В конце концов, это эпизод, не более как эпизод. Давно погибший корабль, давно погибшие люди… Освоение космоса не обходится без жертв. И если не подчиняться дисциплине, то жертвы утроятся.

И Клавдия попыталась заняться делами.

Казик спешил, он теперь знал, как надо идти– болото обогнуть повыше, через гряду холмов, а потом резко взять по лощине к тому месту, где речка растекается по камням и становится мелкой.

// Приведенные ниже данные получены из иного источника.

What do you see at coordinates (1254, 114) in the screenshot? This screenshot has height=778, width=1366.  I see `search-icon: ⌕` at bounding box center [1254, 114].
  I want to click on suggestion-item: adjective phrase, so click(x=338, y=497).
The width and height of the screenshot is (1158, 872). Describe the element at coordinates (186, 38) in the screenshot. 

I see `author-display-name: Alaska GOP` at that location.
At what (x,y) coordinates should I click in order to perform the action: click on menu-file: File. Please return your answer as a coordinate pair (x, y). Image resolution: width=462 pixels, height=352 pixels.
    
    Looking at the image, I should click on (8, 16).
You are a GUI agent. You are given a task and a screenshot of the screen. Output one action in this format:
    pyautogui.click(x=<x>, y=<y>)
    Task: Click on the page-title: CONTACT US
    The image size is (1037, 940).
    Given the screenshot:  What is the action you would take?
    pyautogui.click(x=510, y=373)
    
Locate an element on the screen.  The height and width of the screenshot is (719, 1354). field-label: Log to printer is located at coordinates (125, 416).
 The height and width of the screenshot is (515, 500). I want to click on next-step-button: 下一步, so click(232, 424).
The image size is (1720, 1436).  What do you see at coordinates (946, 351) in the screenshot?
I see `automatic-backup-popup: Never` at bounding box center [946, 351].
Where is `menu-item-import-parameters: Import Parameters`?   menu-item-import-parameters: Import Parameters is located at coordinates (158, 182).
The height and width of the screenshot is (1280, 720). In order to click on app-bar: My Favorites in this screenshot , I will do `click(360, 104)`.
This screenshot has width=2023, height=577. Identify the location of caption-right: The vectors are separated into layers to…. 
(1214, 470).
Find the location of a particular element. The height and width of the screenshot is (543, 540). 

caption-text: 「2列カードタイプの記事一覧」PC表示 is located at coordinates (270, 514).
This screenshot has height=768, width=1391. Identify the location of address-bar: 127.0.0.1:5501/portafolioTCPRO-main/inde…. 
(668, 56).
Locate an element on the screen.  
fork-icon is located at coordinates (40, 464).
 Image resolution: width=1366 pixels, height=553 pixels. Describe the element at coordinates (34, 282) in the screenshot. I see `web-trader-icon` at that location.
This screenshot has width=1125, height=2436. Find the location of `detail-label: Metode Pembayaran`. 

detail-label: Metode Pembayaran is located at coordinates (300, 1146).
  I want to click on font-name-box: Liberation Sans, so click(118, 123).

У реки он задержался, отыскал место поспокойнее, где вода была как зеркало. Не такое, конечно, как то, что Марьяна оставила в поселке, но все же можно поглядеться. Он даже удивился– лицо стало таким узким и темным, что только белки глаз не испачканы. И волосы кажутся застывшей кашей.

Причесаться было нечем, но мылся Казик минут пять– и просто водой, и илом. Он понимал, конечно, что земляне будут им недовольны – Казик совершенно за собой не следит, не зря его всегда ругает тетя Луиза.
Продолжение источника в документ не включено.